Name the things I've made-
the beasts of the garden,
the flowering and quieter plants
of the garden, the rivers and hills,
the stones, the birds, the crawling
and buzzing things,
and lights in the sky, day and night,
and the winds and wisps and rains.

And Adam, single minded as he was,
set about the task in proto-Aramaic,
striving to name names he could recall
when God returned to learn of his efforts-
for, in those days, God was resting,
having burst His mind in a spasm of creation,
and had the time to chat.

And God saw Adam's energy and devotion to
the naming of names and made a mental note
of the names Adam made knowing as He did
the earnest but dim little brain of His boy.

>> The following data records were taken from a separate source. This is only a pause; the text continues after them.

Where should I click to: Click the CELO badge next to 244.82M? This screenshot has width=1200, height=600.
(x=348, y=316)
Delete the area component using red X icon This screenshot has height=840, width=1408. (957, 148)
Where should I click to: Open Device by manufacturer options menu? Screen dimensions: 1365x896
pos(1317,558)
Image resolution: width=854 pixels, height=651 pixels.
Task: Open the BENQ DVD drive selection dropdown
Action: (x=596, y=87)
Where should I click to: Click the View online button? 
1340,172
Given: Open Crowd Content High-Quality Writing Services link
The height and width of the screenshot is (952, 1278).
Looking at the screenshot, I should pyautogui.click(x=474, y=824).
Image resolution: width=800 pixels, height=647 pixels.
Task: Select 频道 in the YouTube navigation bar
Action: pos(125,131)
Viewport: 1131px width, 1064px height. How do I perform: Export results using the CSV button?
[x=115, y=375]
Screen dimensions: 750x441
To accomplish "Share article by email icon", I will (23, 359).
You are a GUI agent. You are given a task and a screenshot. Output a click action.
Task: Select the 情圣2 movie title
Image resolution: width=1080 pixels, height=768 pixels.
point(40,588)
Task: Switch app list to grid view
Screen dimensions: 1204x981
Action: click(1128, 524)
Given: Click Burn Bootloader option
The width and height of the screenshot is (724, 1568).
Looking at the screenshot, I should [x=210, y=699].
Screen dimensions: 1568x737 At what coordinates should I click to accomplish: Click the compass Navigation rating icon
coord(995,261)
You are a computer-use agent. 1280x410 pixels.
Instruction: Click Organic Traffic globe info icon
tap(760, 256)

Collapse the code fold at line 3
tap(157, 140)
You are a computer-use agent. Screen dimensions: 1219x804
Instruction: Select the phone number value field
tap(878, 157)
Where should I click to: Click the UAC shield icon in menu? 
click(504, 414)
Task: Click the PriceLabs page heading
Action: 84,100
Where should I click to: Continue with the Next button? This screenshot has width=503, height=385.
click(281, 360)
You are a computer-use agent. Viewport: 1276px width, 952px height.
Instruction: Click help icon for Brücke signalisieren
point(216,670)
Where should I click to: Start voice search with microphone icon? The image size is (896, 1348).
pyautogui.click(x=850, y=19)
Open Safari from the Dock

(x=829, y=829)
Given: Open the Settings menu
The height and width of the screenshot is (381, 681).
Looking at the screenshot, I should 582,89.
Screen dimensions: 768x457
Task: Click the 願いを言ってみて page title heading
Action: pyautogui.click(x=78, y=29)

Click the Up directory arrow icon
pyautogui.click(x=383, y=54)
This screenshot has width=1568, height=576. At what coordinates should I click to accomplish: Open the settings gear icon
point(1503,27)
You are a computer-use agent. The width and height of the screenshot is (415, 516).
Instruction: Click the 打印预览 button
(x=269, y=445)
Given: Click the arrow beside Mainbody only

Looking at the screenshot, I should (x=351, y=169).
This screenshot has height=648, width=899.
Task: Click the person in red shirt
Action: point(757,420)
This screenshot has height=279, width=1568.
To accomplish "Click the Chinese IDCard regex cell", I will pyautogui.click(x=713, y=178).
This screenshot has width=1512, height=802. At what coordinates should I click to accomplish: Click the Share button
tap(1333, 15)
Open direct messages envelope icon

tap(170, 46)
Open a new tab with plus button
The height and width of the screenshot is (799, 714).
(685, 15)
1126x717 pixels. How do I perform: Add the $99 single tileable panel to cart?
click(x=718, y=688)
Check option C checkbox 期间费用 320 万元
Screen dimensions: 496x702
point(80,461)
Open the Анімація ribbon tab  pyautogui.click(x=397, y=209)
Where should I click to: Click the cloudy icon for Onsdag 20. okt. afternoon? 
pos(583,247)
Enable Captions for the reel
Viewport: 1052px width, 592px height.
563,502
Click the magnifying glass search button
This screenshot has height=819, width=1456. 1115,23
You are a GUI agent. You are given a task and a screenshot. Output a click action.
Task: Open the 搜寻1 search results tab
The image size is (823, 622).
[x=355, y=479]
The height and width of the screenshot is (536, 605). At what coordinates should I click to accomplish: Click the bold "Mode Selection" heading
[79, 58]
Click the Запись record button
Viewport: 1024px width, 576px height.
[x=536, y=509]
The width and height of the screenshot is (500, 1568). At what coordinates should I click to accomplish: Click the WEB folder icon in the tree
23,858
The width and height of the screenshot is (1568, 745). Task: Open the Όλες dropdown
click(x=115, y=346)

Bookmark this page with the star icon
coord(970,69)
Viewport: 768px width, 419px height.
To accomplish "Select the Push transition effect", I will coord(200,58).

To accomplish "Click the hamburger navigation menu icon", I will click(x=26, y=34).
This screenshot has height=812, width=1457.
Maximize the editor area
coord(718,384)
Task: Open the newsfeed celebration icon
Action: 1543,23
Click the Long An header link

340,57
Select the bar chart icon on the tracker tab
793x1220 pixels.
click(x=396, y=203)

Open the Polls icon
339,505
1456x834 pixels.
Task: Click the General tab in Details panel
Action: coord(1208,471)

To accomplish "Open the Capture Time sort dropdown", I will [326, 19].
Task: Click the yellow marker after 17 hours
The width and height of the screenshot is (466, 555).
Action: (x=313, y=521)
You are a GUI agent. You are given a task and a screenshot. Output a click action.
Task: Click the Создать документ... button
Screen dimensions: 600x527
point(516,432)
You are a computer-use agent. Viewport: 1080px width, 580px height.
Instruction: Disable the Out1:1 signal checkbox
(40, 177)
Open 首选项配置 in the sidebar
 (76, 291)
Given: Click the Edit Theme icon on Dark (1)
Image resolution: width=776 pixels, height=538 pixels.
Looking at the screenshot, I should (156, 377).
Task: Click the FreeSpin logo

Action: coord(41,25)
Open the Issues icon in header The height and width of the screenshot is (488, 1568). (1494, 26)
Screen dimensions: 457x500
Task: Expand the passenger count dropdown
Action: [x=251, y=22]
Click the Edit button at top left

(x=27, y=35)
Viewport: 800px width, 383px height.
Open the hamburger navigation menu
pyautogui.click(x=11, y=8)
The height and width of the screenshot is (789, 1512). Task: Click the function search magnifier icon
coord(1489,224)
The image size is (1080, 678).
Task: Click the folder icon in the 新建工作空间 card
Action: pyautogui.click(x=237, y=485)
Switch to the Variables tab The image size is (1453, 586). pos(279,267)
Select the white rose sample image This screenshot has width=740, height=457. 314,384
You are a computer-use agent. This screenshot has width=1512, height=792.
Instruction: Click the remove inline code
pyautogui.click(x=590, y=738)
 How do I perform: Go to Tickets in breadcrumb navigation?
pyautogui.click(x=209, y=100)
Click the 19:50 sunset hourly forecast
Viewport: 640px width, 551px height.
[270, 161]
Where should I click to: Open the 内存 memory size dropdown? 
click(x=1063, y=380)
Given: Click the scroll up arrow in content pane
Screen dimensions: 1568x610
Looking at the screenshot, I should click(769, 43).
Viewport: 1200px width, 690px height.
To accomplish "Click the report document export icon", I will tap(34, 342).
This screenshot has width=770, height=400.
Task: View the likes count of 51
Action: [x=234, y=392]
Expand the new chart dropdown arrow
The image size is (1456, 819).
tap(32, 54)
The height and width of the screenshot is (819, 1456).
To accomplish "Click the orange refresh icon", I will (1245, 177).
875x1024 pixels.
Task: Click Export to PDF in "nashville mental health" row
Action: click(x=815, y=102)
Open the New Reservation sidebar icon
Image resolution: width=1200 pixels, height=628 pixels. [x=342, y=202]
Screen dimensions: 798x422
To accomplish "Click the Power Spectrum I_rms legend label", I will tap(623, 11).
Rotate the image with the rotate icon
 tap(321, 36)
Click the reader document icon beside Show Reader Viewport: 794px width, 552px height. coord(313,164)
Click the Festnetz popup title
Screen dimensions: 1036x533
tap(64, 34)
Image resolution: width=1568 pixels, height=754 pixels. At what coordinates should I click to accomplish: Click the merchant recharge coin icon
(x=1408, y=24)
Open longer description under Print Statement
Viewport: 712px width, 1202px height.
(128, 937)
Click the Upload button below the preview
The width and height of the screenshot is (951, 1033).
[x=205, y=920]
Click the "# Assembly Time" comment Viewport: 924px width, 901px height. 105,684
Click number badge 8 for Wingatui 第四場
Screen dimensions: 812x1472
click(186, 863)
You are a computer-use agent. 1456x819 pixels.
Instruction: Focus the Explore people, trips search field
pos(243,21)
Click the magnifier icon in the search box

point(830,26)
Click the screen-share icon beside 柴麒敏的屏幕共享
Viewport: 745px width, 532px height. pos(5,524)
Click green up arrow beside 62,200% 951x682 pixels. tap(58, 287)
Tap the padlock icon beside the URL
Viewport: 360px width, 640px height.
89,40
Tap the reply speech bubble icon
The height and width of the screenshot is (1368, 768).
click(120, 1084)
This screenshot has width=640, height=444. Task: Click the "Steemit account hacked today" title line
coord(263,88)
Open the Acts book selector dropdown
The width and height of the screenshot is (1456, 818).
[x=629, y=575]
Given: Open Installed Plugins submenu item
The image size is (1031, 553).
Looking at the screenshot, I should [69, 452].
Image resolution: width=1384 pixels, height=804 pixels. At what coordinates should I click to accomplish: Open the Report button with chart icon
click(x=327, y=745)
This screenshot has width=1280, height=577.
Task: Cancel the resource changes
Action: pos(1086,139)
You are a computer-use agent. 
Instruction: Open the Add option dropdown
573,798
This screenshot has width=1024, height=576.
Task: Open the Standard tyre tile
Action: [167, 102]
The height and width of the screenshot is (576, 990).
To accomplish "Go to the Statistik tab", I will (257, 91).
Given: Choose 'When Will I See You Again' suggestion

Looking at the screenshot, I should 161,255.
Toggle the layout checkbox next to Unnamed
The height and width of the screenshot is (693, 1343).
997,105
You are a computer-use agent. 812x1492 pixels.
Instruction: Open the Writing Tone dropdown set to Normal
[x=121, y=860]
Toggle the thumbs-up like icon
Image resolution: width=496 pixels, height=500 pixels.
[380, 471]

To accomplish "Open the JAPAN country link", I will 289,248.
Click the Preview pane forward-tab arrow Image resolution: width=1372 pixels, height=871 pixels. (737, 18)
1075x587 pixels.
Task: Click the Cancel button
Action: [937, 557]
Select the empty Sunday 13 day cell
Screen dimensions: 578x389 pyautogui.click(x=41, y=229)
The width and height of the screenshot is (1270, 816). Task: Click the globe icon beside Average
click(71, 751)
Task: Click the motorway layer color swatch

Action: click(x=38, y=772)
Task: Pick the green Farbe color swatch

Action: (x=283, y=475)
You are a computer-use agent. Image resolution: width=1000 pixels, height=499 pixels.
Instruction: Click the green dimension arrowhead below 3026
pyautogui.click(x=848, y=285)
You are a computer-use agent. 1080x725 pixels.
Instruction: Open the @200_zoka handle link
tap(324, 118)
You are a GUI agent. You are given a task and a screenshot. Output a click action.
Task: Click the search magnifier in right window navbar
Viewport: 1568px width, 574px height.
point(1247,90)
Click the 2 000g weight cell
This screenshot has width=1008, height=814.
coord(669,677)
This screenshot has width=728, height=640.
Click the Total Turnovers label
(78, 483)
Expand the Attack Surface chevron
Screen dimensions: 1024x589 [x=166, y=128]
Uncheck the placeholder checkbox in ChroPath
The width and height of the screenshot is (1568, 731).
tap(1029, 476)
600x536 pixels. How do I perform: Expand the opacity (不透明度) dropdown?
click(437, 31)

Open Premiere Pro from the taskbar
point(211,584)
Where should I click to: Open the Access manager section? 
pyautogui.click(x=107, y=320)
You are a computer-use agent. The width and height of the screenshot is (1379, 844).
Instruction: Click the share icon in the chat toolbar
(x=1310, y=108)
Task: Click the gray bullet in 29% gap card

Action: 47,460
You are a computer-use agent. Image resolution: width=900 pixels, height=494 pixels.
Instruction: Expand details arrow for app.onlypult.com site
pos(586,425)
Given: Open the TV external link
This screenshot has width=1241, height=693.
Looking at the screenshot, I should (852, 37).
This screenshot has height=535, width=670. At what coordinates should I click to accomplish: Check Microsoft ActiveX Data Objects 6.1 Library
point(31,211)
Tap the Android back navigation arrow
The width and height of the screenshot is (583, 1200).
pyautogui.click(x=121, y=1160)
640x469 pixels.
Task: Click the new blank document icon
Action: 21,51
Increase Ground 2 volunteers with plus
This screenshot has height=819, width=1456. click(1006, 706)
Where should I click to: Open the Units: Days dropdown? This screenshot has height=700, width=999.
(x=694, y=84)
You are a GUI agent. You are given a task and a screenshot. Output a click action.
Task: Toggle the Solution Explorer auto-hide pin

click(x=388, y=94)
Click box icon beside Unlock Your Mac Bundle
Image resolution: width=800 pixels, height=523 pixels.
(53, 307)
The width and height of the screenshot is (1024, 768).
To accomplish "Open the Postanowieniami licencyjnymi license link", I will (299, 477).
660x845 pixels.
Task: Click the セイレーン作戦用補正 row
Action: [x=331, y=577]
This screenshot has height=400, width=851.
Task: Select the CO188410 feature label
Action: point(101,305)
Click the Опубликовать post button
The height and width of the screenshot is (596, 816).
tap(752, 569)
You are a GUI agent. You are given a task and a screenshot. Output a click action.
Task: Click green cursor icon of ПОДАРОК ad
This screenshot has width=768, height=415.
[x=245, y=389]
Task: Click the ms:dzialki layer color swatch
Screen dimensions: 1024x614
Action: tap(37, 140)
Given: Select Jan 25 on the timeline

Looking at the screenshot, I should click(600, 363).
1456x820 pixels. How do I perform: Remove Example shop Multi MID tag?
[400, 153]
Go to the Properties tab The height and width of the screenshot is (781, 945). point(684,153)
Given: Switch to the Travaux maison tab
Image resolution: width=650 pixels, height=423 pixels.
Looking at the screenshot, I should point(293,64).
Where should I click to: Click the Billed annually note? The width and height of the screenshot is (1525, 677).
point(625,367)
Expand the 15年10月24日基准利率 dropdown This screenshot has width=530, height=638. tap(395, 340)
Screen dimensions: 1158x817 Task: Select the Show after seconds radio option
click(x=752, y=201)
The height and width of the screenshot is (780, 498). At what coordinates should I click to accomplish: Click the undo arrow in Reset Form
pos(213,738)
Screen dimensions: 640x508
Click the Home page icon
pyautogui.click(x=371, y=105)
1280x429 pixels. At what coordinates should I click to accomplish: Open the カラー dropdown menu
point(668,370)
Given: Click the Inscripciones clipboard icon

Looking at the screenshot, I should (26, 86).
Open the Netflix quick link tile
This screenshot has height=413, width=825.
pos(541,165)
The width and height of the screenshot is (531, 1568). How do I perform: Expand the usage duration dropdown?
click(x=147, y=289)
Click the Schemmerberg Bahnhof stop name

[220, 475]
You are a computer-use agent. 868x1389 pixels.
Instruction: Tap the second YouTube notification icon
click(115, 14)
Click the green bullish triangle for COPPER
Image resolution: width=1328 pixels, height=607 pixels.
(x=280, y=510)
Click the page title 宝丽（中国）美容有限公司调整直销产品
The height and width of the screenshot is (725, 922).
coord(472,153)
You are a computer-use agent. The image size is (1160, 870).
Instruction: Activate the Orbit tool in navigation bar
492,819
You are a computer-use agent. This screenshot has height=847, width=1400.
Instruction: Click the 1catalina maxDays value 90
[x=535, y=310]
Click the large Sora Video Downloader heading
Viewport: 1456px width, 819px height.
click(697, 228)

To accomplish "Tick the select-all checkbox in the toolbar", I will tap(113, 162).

But God could tell that Adam was still not
right with His world, alone as he was. Alone
is fine for a Maker of Worlds but facsimiles
are so much less than the Original. God decided
a nice surprise of a mate might cheer the boy up,
loosen his mind and lighten his load.
But all the original dust had been used up
fashioning the world, its features and inhabitants.
He considered the body of the boy
and its redundancies. A rib could be spared.

And from the rib, an Eve, and from an Eve
a flurry of desire which would surely sharpen Adam.
And Adam saw Eve and knew that it- she- was good.
And Eve saw Adam and knew her work would never end.